Model Architecture: YOLOv2 (Darknet-19 backbone)
Transfer Learning Strategy:
- Started with pre-trained YOLOv2 weights trained on COCO/ImageNet
- Fine-tuned final layers on custom traffic surveillance dataset
- Adjusted anchor boxes for tandem vehicle dimensions
- Modified detection heads for custom object classes
Training Process:
- Data preprocessing and augmentation for traffic scenarios
- Semi-supervised learning
- Hyperparameter tuning for optimal detection performance
- Validation on held-out test set

Technical Challenges & Solutions:

Class Imbalance: Tandem vehicles are rare in typical traffic
- Solution: Applied data augmentation and weighted sampling
Varying Lighting Conditions: Surveillance footage across different times of day
- Solution: Implemented augmentation strategies for brightness, contrast variations
Small Object Detection: Vehicles at distance appear small in frame
- Solution: Adjusted anchor box scales and detection thresholds

Impact:

Successfully detected tandem vehicles with high precision and recall
Achieved real-time inference speeds suitable for video stream processing
Provided foundation for automated traffic analysis system

2. Scene Understanding with Relationship Detection

Built a relationship‑detection system to move from “what objects are present” to how objects relate by predicting subject–predicate–object triplets (e.g., “person riding bicycle,” “car parked near building”). The goal was to enable scene understanding as a structured graph of objects and their relationships rather than isolated detections.

What the project tackled:

Combinatorial growth: relationship candidates grow quadratically with detected objects.
Long‑tail relationships: many predicates are rare but important.
Context dependence: predicates depend on both local appearance and global scene context.

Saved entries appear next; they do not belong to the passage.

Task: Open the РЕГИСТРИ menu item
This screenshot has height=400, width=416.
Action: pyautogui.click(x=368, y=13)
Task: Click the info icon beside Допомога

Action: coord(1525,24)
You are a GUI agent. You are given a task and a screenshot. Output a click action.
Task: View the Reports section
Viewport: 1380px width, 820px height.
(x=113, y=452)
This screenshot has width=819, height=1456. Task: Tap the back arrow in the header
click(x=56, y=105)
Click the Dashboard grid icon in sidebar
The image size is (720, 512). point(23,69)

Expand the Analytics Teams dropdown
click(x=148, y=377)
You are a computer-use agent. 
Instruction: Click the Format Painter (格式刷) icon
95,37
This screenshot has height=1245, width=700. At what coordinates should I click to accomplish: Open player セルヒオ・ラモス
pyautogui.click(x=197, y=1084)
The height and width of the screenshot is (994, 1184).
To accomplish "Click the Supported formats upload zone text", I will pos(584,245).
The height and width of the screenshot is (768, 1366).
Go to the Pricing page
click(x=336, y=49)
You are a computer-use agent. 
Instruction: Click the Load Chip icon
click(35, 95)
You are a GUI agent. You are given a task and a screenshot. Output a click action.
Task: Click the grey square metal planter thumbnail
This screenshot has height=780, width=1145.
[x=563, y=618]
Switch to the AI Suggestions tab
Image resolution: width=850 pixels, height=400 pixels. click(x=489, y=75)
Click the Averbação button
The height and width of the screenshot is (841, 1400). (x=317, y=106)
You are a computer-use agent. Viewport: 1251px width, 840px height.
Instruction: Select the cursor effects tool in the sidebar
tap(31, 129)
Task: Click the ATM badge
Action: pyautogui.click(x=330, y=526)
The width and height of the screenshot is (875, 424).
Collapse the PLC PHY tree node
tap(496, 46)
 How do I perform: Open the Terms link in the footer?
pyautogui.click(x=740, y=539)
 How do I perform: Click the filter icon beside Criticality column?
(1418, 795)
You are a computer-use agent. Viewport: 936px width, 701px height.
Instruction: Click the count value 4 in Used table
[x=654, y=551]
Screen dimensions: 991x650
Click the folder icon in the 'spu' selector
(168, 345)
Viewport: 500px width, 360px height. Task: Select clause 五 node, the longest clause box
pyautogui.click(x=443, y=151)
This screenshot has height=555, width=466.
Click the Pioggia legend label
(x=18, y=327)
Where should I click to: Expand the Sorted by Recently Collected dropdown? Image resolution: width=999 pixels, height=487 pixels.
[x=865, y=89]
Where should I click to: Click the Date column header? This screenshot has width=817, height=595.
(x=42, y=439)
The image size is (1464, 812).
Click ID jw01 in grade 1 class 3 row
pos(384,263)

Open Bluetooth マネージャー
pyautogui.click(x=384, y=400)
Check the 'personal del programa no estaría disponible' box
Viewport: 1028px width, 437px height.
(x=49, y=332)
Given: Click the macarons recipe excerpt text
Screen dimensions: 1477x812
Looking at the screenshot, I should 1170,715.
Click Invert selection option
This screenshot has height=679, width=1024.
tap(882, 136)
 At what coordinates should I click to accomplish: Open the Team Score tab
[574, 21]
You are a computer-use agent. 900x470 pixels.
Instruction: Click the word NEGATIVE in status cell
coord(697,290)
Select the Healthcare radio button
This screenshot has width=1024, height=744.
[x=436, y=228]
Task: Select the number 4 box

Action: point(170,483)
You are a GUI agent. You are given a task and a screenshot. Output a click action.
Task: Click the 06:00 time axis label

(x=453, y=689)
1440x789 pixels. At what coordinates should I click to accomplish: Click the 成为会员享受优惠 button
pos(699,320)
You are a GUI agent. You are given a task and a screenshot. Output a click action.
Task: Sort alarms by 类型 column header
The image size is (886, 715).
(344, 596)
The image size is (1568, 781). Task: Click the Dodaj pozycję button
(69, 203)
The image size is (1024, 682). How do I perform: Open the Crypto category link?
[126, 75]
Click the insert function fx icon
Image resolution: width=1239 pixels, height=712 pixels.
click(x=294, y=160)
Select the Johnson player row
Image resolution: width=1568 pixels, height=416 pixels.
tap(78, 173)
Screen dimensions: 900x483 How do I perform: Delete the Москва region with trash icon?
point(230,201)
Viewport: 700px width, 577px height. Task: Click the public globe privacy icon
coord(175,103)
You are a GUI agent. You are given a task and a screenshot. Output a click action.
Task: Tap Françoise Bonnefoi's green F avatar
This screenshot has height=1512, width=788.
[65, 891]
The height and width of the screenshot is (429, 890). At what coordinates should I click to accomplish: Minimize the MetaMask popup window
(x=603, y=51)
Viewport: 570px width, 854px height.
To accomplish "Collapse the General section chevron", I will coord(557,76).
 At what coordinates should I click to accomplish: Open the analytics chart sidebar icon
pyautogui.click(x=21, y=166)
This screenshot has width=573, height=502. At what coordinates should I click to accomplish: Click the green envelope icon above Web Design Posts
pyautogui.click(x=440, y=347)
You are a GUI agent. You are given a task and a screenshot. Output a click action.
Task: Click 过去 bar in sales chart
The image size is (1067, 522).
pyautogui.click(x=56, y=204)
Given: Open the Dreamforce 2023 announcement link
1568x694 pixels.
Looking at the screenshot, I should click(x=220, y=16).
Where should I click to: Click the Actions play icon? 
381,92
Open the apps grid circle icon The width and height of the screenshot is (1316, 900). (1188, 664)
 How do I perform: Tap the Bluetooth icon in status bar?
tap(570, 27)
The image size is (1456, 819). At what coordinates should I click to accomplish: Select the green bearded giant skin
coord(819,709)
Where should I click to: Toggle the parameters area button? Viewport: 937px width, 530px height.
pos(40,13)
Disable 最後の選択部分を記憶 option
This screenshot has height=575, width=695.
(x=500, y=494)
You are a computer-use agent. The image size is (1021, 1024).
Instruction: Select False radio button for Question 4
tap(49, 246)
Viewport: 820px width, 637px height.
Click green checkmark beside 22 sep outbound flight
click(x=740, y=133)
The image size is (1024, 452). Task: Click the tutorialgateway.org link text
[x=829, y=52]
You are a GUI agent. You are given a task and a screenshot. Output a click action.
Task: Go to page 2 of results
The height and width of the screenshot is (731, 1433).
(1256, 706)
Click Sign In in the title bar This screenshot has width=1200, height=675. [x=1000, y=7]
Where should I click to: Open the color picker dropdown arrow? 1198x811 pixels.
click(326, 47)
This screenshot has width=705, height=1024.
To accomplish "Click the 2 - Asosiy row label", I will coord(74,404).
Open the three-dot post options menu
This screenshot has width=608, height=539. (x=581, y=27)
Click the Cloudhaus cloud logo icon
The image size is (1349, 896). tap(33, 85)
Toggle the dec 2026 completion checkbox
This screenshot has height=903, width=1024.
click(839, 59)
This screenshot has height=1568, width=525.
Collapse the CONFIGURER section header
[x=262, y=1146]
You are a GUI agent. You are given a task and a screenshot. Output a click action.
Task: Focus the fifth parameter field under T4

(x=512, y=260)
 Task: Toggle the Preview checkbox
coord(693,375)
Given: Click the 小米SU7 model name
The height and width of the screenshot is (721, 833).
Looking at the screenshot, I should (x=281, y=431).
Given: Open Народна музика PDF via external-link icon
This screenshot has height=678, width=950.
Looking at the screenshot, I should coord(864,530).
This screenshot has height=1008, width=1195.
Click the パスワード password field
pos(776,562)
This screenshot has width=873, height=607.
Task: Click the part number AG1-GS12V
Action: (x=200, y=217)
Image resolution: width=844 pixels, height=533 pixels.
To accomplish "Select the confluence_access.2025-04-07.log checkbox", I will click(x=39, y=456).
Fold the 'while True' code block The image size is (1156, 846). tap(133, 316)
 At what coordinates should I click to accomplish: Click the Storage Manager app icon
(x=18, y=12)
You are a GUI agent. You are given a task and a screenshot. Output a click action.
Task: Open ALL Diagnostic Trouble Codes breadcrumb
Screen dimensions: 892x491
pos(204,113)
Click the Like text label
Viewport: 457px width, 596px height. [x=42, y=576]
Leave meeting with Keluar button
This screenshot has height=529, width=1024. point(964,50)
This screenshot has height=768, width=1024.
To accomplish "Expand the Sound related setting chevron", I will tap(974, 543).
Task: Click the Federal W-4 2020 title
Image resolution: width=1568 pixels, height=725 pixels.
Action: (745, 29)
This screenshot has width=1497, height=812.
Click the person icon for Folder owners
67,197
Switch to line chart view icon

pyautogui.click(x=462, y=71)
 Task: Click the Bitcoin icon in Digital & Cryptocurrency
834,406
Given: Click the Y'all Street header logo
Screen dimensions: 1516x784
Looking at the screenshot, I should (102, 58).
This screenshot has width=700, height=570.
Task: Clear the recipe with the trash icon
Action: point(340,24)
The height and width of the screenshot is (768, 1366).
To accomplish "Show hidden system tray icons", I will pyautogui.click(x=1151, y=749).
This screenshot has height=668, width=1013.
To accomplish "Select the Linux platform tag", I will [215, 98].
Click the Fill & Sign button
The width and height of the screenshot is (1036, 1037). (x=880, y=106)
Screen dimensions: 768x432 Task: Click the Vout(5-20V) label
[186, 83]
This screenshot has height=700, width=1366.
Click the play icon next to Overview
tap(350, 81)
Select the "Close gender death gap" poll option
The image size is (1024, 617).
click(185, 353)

Technical approach (PyTorch):

Triplet formulation: modeled relationships as (subject, predicate, object) with predicate classification over object pairs.
Scene‑graph style reasoning: explored message‑passing between object nodes and relationship edges to refine both object and predicate predictions.
Translation‑embedding modeling (VTransE‑like): represented relationships as vector translations in embedding space (subject + predicate ≈ object).
Spatial features: encoded relative position/size, overlap (IoU), and center distance between subject/object boxes to help disambiguate predicates like “on,” “near,” “under,” “riding.”
Multi‑task training: combined object detection losses with relationship classification to encourage joint consistency.

Data + evaluation:

Used VRD/Visual Genome‑style annotations (dense objects + relationships per image).
Validated improvements in predicate accuracy and qualitative scene‑graph consistency, especially on common spatial predicates.